Loss is limited to the premium paid. Profit potential is unlimited.

The call buyer acquires the right from the call seller to purchase 100 shares of the underlying stock at the striking price by paying the seller a premium for the contract.

Such a person would place a “Buy Calls to Open” order with their broker to open a new long call position, and a “Sell Calls to Close” order to close the existing long call position.

Call Seller (Writer)
The seller of a call hopes the stock will fall in value, because that will cause the call to fall in value as well. As a result, it can be bought back for less money than the original sale price.
Loss is unlimited in the case of selling uncovered calls. Profit is limited to the premium.

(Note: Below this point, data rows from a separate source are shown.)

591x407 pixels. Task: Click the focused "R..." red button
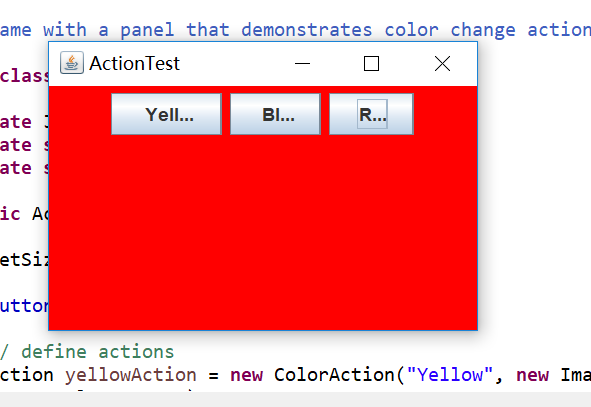(x=371, y=114)
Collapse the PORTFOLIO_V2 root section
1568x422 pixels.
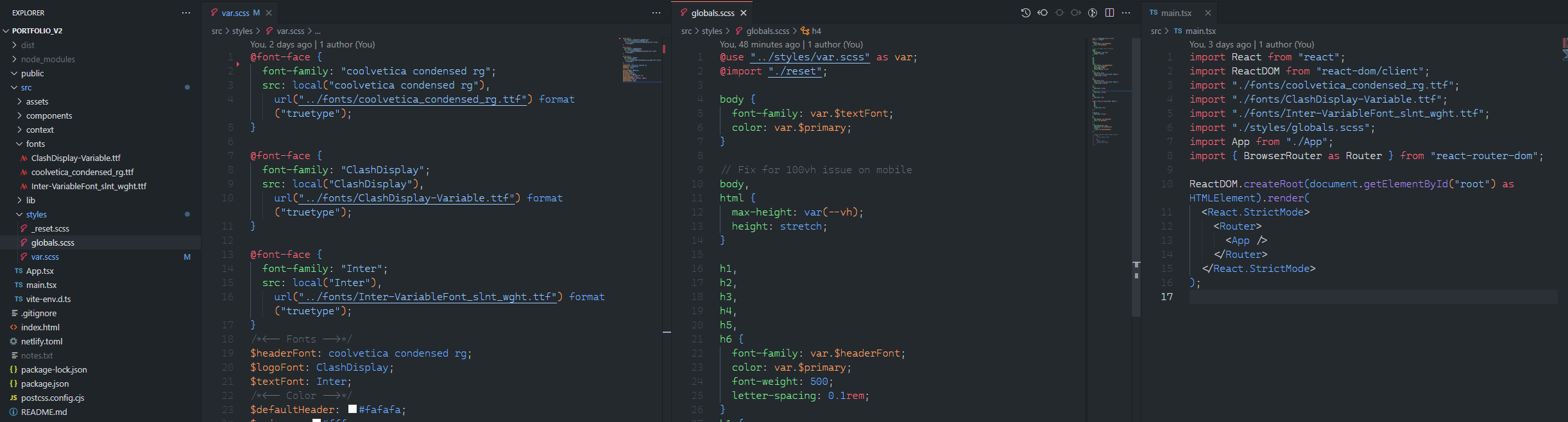coord(37,31)
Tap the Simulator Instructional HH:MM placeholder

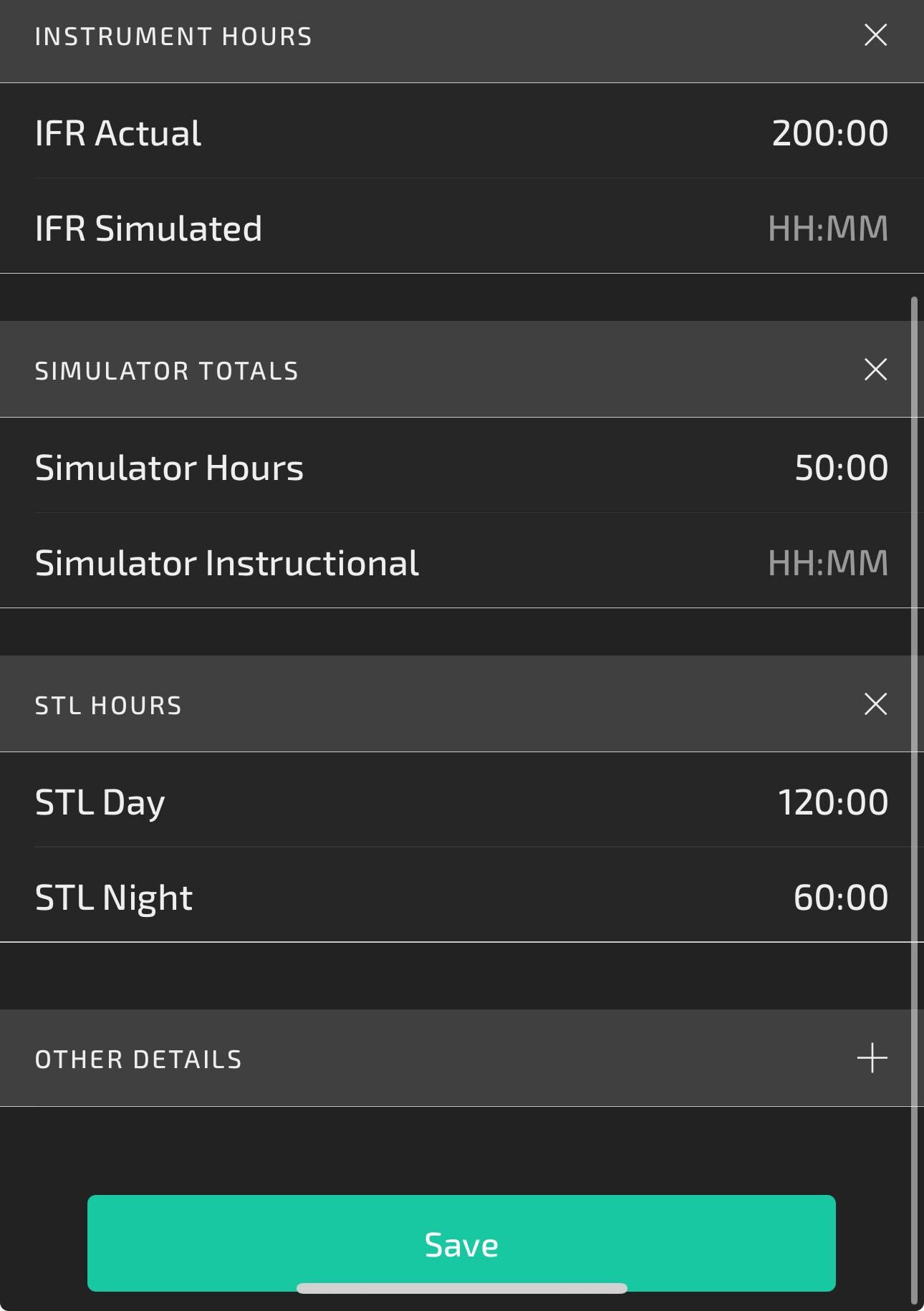[828, 563]

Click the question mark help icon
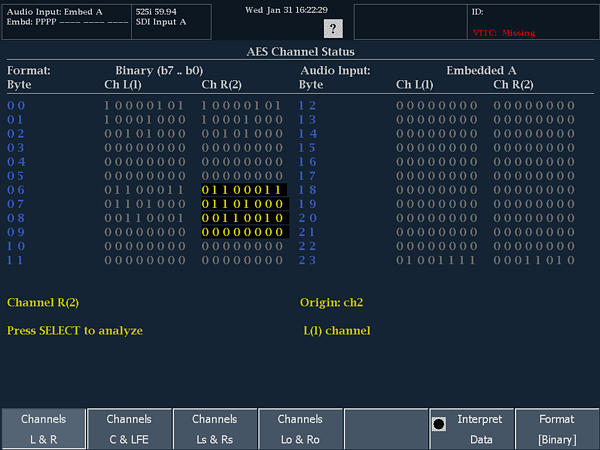click(333, 28)
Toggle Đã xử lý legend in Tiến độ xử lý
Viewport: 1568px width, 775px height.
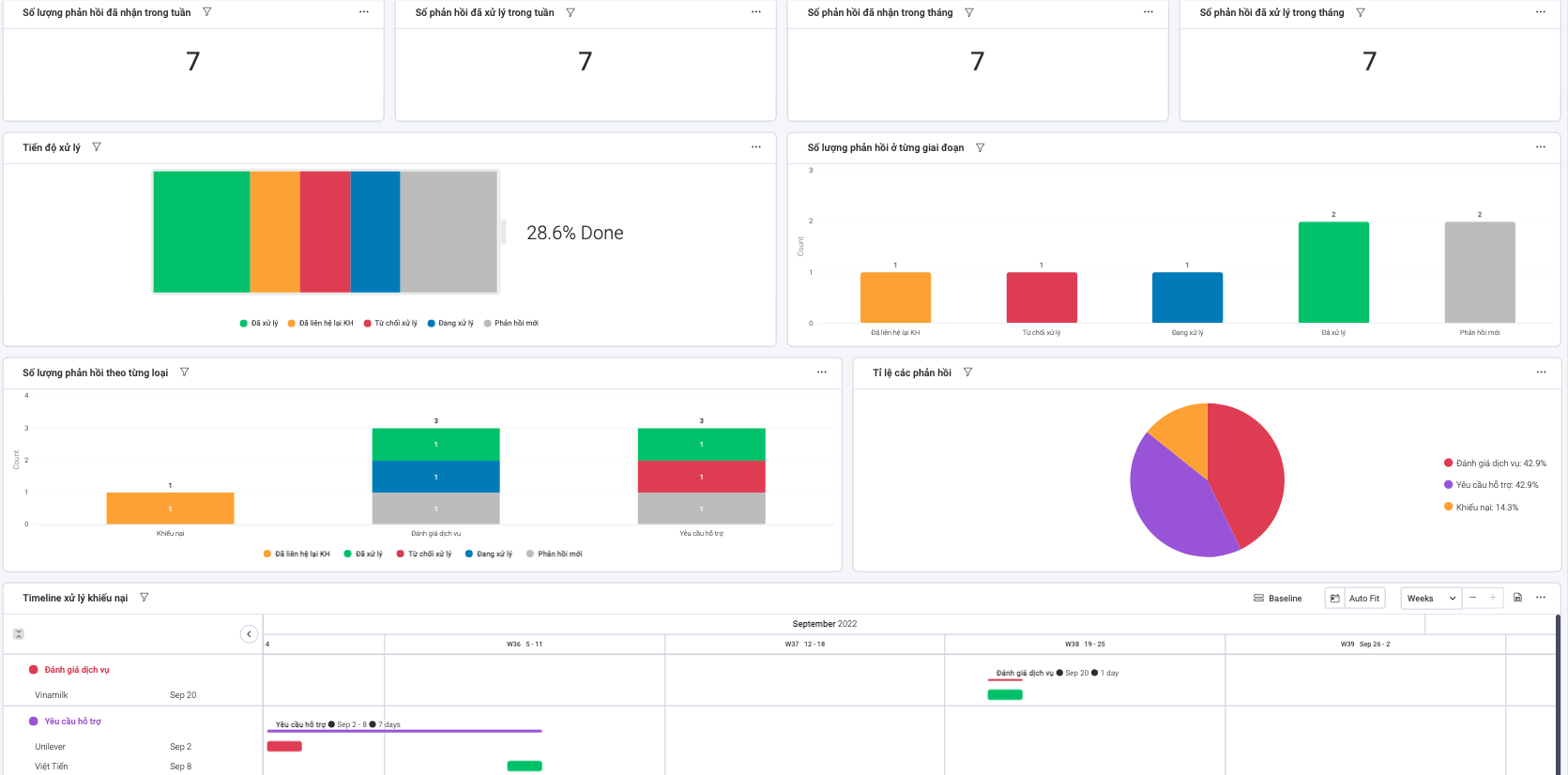[x=259, y=324]
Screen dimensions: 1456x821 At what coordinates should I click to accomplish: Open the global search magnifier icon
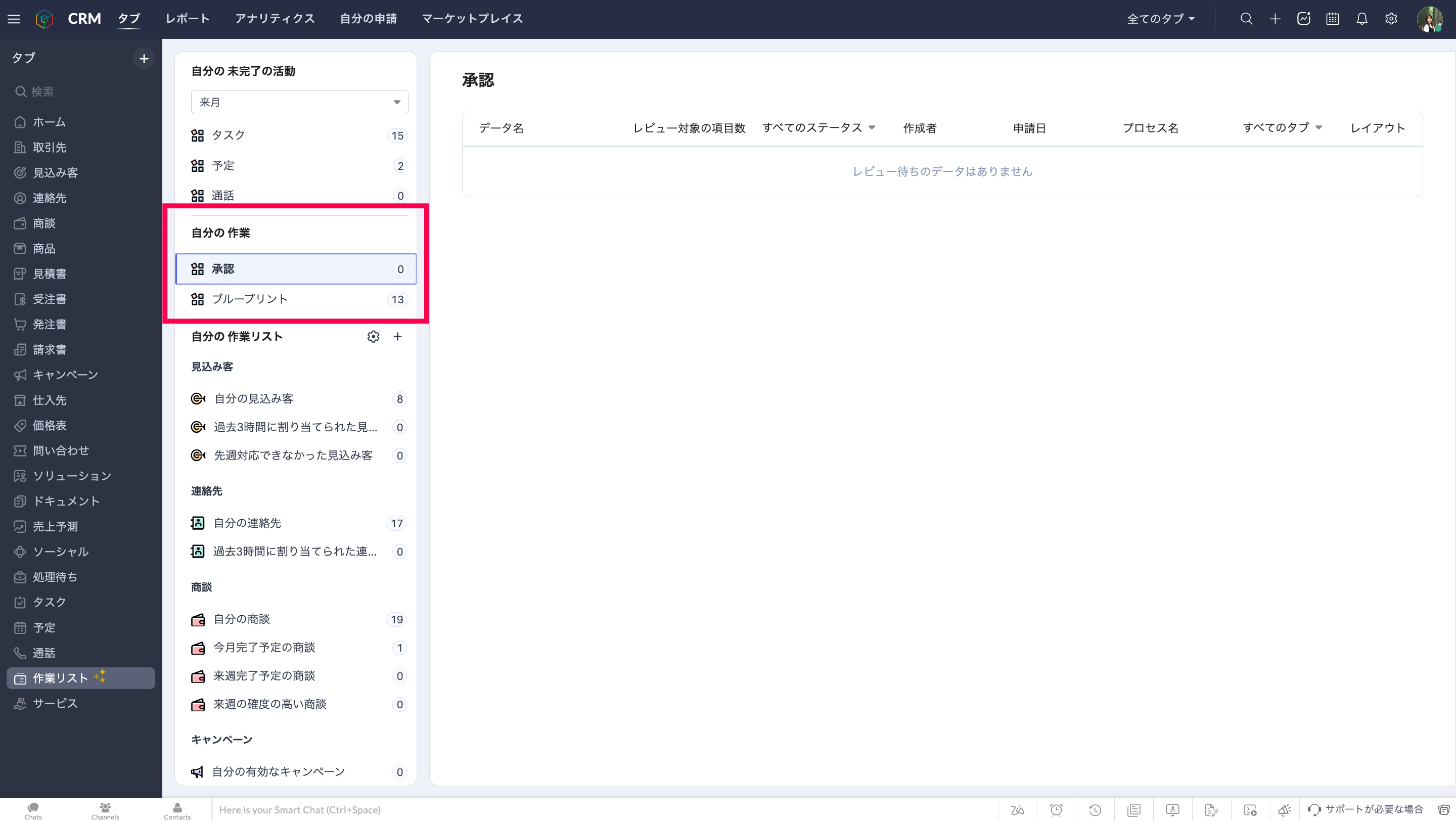(1246, 19)
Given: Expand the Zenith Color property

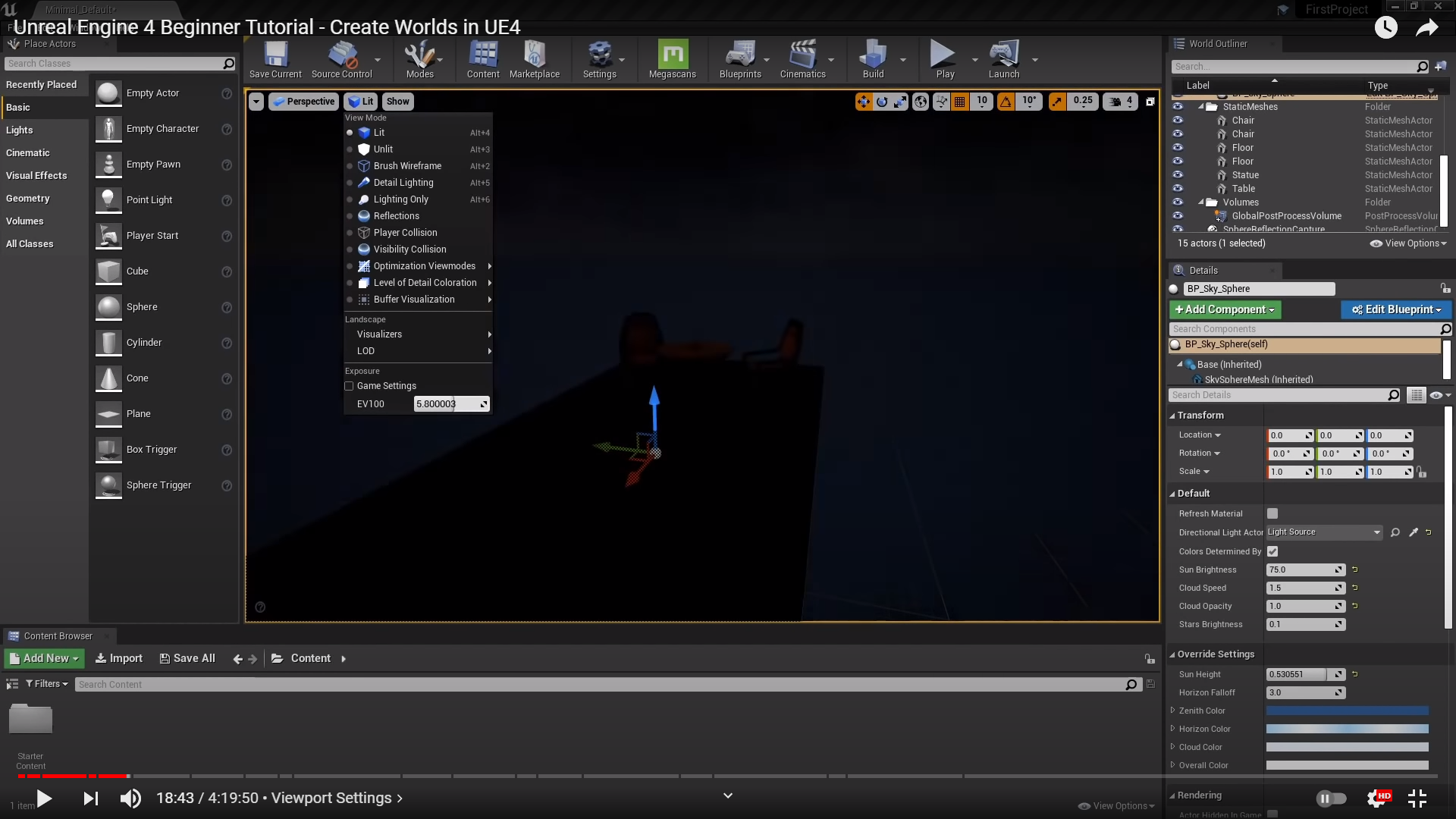Looking at the screenshot, I should click(1173, 711).
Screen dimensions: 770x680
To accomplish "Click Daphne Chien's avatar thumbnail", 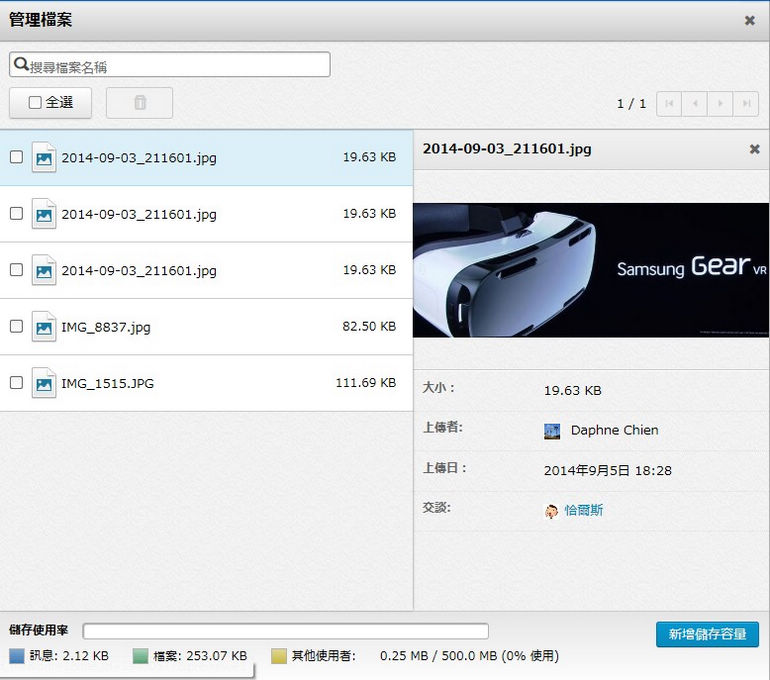I will click(x=552, y=431).
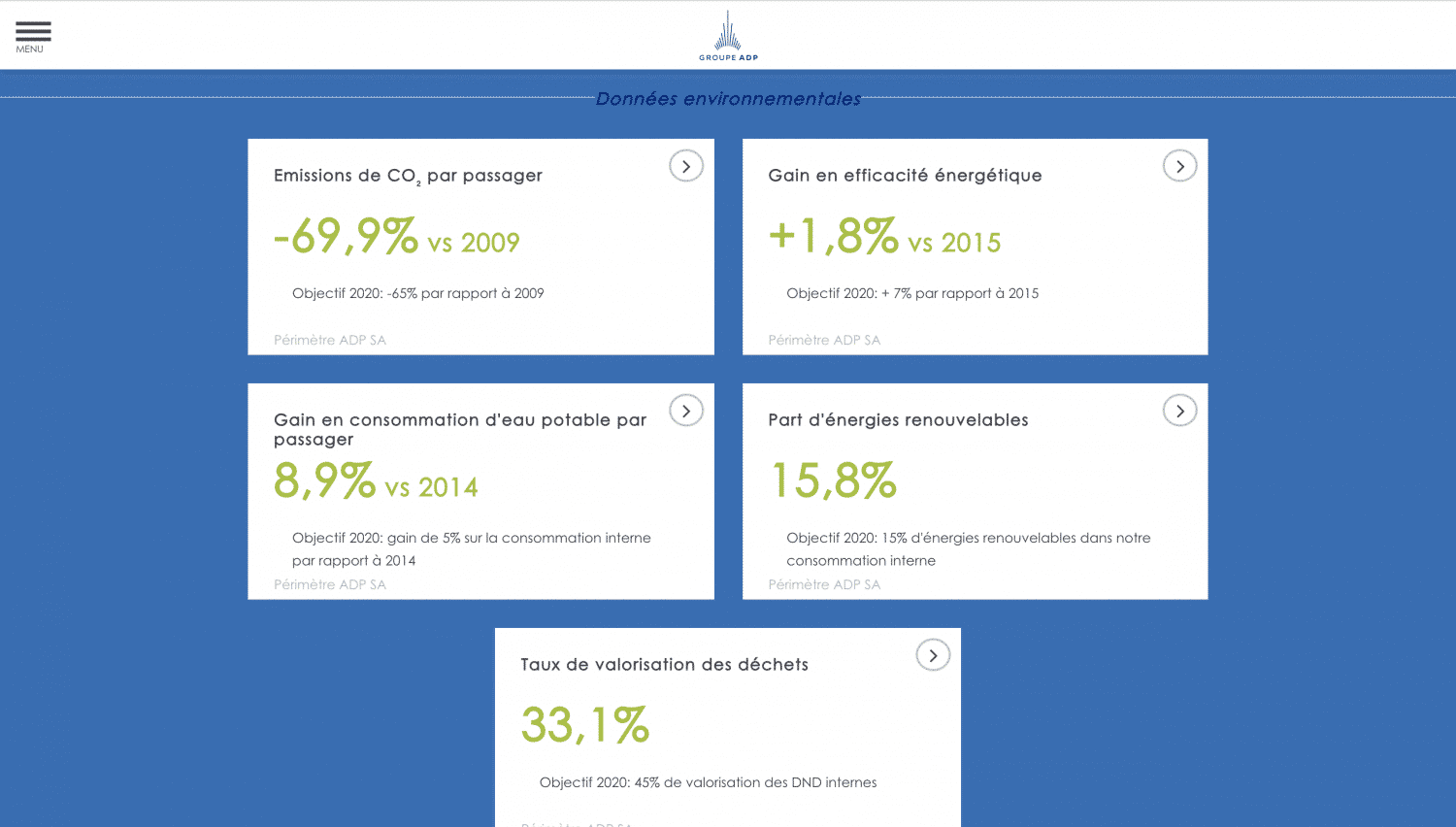
Task: Open energy efficiency card chevron arrow
Action: tap(1179, 166)
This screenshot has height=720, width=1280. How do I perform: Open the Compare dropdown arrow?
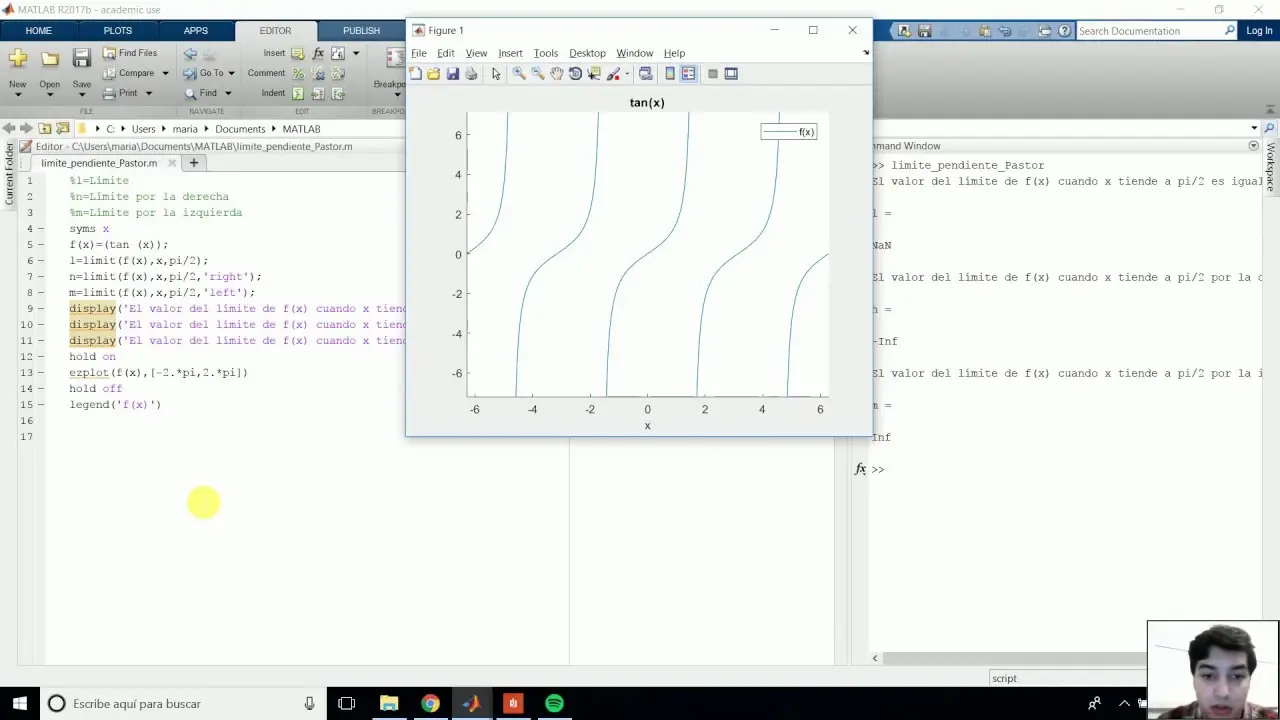coord(166,73)
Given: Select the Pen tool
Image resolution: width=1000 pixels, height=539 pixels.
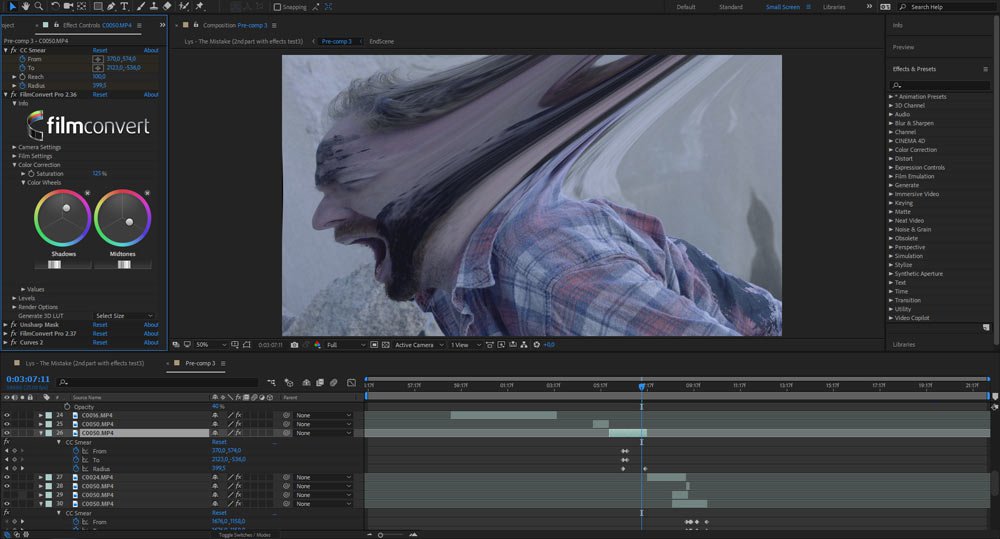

The call seller grants the call buyer the right to purchase 100 shares of the underlying stock at the striking price by charging the buyer a premium for the contract.

Such a person would place a “Sell Calls to Open” order with their broker to open a new short call position, and a “Buy Calls to Close” order to cover the existing short call position.


PUT OPTION

Put
A put is the opposite of a call. It is a contractual right to sell 100 shares of a stock at a fixed price per share and by a specified expiration date in the future.

Put Buyer
The buyer of a put hopes the stock will fall in value, because that will cause the put to rise in value. As a result, it can be sold for more than it was purchased for.
Loss is limited to the premium paid. Profit is limited to the stock falling to zero.

The put buyer acquires the right from the put seller to sell 100 shares of the underlying stock at the striking price by paying the seller a premium for the contract.

Such a person would place a “Buy Puts to Open” order with their broker to open a new long put position, and a “Sell Puts to Close” order to close the existing long put position.

Put Seller (Writer)
The seller of a put hopes the stock will rise in value, because that will cause the put to fall in value. As a result it can be bought back for less money than the original sale price.
Loss is limited to the stock falling to zero. Profit it limited to the premium received.

The put seller grants the put buyer to sell 100 shares of the underlying stock at the striking price by charging the buyer a premium for the contract.

Such a person would place a “Sell Puts to Open” order with their broker to open a new short put position, and a “Buy Puts to Close” order to cover the existing short position.